あ、対流を無視するんじゃなくて、境界条件として熱伝達係数 h を与える形で考慮するってことですか?

🎓

そういうこと。例えばスマホの背面に h = 10 W/(m²・K) の自然対流条件を貼ってやれば、内部の温度勾配はフーリエの法則 q = -k∇T に従って計算される。
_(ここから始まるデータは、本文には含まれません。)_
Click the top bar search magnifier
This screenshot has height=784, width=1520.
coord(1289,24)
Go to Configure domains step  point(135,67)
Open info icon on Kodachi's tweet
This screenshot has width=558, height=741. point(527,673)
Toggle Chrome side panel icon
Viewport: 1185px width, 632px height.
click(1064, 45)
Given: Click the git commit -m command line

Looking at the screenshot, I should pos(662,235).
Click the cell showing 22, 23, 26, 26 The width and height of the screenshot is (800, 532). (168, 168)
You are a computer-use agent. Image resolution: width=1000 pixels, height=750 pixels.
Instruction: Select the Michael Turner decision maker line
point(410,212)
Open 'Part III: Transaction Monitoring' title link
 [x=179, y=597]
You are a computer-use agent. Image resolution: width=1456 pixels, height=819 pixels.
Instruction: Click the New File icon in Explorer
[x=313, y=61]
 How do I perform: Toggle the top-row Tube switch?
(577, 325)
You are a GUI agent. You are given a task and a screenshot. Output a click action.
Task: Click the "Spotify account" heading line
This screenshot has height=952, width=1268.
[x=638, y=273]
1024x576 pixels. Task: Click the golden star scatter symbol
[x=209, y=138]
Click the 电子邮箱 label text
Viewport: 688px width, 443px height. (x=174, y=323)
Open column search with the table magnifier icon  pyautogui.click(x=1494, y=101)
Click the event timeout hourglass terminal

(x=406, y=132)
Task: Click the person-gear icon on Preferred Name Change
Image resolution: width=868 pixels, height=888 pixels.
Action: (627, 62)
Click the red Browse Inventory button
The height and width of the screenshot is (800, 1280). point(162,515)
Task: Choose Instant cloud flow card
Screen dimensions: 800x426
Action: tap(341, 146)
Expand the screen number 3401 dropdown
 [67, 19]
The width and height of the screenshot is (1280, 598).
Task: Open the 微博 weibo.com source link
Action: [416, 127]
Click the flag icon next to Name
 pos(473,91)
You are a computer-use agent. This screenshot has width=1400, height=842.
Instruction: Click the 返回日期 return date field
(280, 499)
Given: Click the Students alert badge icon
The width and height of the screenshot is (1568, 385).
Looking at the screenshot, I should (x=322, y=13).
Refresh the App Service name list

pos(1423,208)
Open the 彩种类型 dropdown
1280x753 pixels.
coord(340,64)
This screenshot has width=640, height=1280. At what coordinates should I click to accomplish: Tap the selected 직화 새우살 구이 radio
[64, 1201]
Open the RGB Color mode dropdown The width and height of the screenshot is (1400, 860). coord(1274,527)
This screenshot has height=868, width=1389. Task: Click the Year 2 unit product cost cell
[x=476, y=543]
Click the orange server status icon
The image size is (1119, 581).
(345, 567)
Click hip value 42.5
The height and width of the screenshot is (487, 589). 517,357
流体を解くCFDに比べて計算コストが格段に低いから、設計初期の温度見積もりに重宝するんだ。

熱解析における役割

🧑‍🎓

実務では熱伝導解析だけで十分なケースってどんなときですか?

🎓

固体部品が主体で、外部の熱伝達係数がカタログ値や実測で分かっている場合だね。例えばICパッケージ内部の温度分布を見たいとき、パッケージ表面の h は既知だから、中の積層構造だけ熱伝導解析すれば済む。

🧑‍🎓

逆に熱伝導解析だけだと困るのはどんな場面ですか?

🎓

ファンの風速分布が温度に大きく影響するケースだね。密閉筐体内の自然対流とか、ヒートシンクのフィン間の流速が場所ごとに違うような状況では、h を一律に与えると精度が出ない。そのときはCFDとの連成解析が必要になるよ。

関連用語

🧑‍🎓

熱伝導解析を深掘りするなら、他にどんなキーワードを押さえておけばいいですか?

🎓

この3つは必ず出てくるよ。

  • 熱伝導方程式 ― 解析のベースになる支配方程式そのもの
  • フーリエの法則 ― 熱流束と温度勾配の関係を決める基本法則
  • FEM ― 熱伝導方程式を数値的に解く代表的な手法
  • 🧑‍🎓

    まずは固体側を熱伝導解析で押さえて、必要に応じてCFDに拡張する、って流れがよく分かりました。

    🎓

    そのステップ感覚は大事だよ。いきなりフルモデルの連成解析に飛びつかず、まず簡易モデルで傾向を掴むのが実務の鉄則だからね。